Według prezesa PiS, nie wykonano również planów dotyczących wyposażenia sił zbrojnych. - Mieliśmy mieć profesjonalizację sił zbrojnych, związaną z radykalną poprawą stanu uzbrojenia, a mamy tylko i wyłącznie zniesienie poboru - dodał.
Kaczyński zapewnił, że jeśli zostanie wybrany w II turze wyborów prezydenckich, "w żadnym wypadku na tego rodzaju politykę wobec sił zbrojnych nie ma zamiaru się godzić". - To jest polityka, która szkodzi polskiemu bezpieczeństwu; polityka, która w żadnym wypadku nie może być traktowana jako poważna - mówił prezes PiS.

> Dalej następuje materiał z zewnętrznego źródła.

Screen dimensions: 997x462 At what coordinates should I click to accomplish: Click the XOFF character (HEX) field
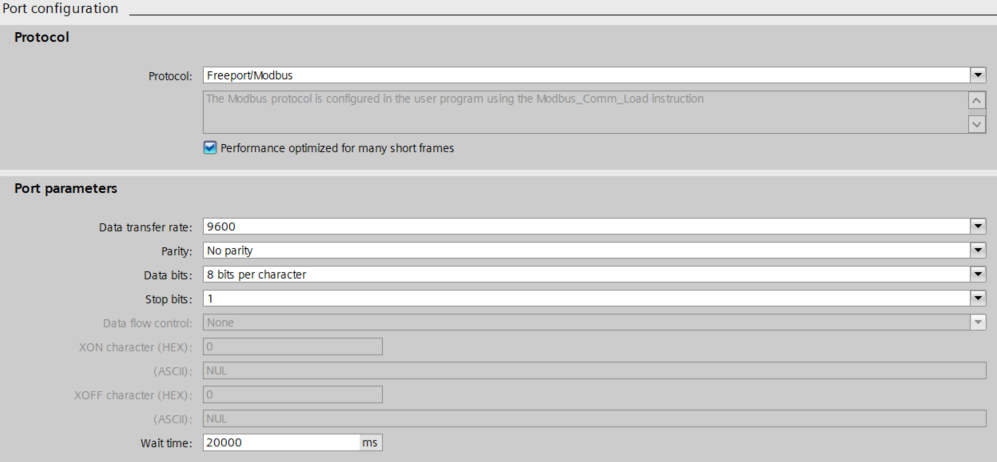293,394
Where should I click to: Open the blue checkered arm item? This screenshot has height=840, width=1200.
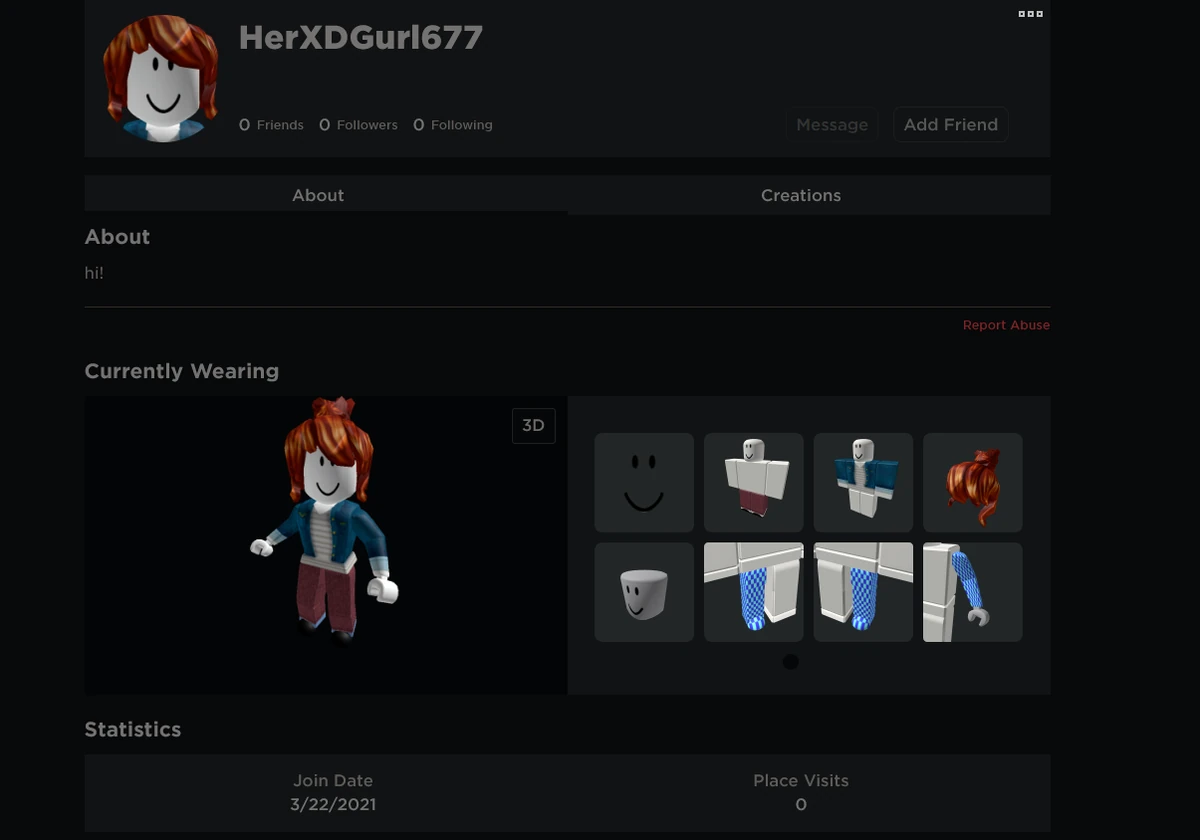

Pytany, czy niechęć do mówienia o polskich żołnierzach w Afganistanie, nie maskuje jego niechęci do przedstawienia programu w tej sprawie, J. Kaczyński odpowiedział, że ma poczucie odpowiedzialności za życie polskich żołnierzy, za życie polskich obywateli, a - w jego ocenie - "różnego rodzaju działania mogą zachęcać terrorystów do tego, by aktywizować swoją działalność".
Po godz. 14.00 w Belwederze rozpoczęło się posiedzenie Rady Bezpieczeństwa Narodowego poświęcone polskiej misji w Afganistanie. Pełniący obowiązki prezydenta Bronisław Komorowski, który zwołał RBN, jest zdania, że w 2012 r. polscy żołnierze powinni wycofać się z Afganistanu.